11 May 2016•Update: 12 May 2016
LONDON
Britain’s former prime minister Gordon Brown on Wednesday warned that a decision by his country to leave the European Union would be an “unpatriotic” act.
Brown used a speech at the London School of Economics – his first major intervention in the U.K.’s referendum campaign – to back his successor David Cameron’s argument that the EU helped preserve peace and stability.
“You have got to think of the sweep of history here – for 1,000 years nations and tribes of Europe were fighting to the finish, murdering and maiming each other,” he said.
“There is no century except this one where Europe has been at peace,” he continued, adding that the countries of the continent were now battling with arguments and ideas rather than weapons.

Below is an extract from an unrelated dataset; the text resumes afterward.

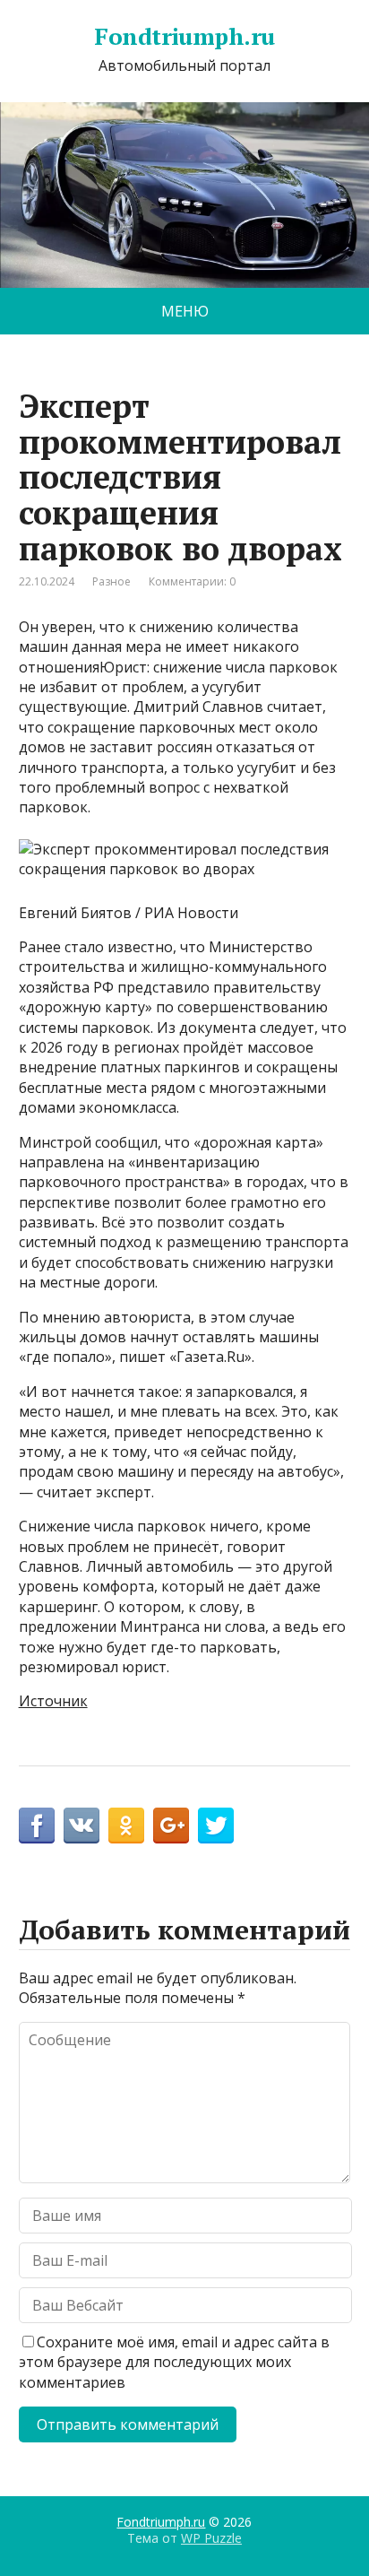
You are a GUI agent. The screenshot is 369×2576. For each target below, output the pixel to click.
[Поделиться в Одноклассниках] (126, 1825)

Cameron had argued earlier this week that British separation from Europe had historically resulted in war on the continent – and that the U.K. eventually always intervened.
Brown’s intervention came on the same day the former director of Britain’s security services warned Brexit would leave the country more vulnerable to a terrorist attack.
Eliza Manningham-Buller, who was director-general of MI5 between 2002 and 2007, told the foreign affairs think-tank Chatham House: “We would put ourselves in greater peril if we decided – as I earnestly hope we will not – to seek a divorce from a relationship which, whatever its bumps, has been of great value in the area of my experience, national security.
“We are undoubtedly safer in,” she said.